Task directions → Go through the data below and retype all of it exactly.

---

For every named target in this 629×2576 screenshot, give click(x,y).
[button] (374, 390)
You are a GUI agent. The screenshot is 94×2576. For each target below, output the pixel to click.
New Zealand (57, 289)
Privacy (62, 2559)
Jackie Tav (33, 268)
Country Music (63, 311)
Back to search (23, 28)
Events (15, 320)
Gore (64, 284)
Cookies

---

Answer section →
For every named target in this 629×2576 screenshot, give click(x,y).
[button] (374, 390)
You are a GUI agent. The screenshot is 94×2576. For each target below, output the pixel to click.
New Zealand (57, 289)
Privacy (62, 2559)
Jackie Tav (33, 268)
Country Music (63, 311)
Back to search (23, 28)
Events (15, 320)
Gore (64, 284)
Cookies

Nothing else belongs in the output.